ChatGPT Gets 'Lockdown Mode' for Security
OpenAI has introduced a "Lockdown Mode" and "Elevated Risk" labels for ChatGPT to enhance security when interacting with external systems. The features aim to mitigate risks such as prompt injection and data exfiltration. The new controls are intended to help developers prevent data leaks when integrating the AI into applications with sensitive workflows.

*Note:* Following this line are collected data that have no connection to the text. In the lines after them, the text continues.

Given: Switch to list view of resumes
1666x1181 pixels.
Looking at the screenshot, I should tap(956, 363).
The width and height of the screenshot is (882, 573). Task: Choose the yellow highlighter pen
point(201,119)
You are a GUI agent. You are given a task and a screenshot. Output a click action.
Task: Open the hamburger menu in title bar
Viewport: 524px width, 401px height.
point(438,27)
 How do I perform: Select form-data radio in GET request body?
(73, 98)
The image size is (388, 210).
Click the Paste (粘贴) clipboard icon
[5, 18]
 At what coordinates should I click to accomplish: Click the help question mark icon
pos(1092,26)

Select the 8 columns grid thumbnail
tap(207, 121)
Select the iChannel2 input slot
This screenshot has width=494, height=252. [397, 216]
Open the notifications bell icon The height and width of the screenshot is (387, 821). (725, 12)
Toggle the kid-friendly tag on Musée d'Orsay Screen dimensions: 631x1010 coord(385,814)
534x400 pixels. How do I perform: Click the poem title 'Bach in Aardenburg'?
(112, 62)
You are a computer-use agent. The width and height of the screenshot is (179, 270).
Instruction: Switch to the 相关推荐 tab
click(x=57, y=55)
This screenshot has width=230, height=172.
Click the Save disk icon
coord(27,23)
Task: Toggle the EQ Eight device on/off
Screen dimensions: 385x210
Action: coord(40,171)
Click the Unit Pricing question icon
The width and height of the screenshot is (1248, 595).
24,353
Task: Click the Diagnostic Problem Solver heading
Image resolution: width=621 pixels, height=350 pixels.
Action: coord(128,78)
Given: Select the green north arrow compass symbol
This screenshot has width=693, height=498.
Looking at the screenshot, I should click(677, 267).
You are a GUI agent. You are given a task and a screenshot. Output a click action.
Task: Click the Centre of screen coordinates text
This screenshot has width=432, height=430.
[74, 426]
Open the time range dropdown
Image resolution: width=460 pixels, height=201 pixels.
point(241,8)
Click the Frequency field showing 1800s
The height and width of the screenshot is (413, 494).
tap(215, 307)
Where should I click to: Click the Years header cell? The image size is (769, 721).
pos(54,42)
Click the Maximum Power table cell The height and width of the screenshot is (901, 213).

- "Lockdown Mode" is an optional setting primarily for high-risk users like executives or security teams, not for the average user. It is available on ChatGPT Enterprise, Edu, Healthcare, and for Teachers, with plans for a consumer release in the coming months. - When activated, Lockdown Mode restricts ChatGPT's interactions with external systems to prevent data exfiltration. For instance, web browsing is limited to cached content, meaning no live network requests leave OpenAI's controlled environment. - The mode disables several features where data safety cannot be deterministically guaranteed, including the generation of images in responses, Deep Research, and Agent Mode. While users can still upload files for analysis, the AI cannot download them on its own. - "Elevated Risk" labels are being standardized across ChatGPT, ChatGPT Atlas, and Codex to flag features that might introduce additional security risks, such as granting network access. These labels are intended to be temporary and will be removed as security mitigations improve. - Prompt injection, the primary threat these features address, occurs when malicious instructions are embedded in user inputs to trick the AI into bypassing its safety protocols. This is possible because large language models don't inherently distinguish between developer instructions and user-provided data. - Attackers can use indirect prompt injection by hiding malicious commands in external data that the LLM might process, such as websites, documents, or emails. For example, a hidden command in a PDF could instruct the AI to send the document's contents to an external server. - The core security challenge with AI agents is that they can take actions, not just provide answers, turning a successful prompt injection from a content issue into a potential security breach. This is known as the "confused deputy problem," where an attacker tricks the agent into misusing its legitimate permissions. - Best practices for securing AI agents, which developers are increasingly building, involve applying the principle of least privilege by default, strictly scoping the agent's tools and database access, and implementing deterministic input filtering to catch malicious patterns before they reach the LLM.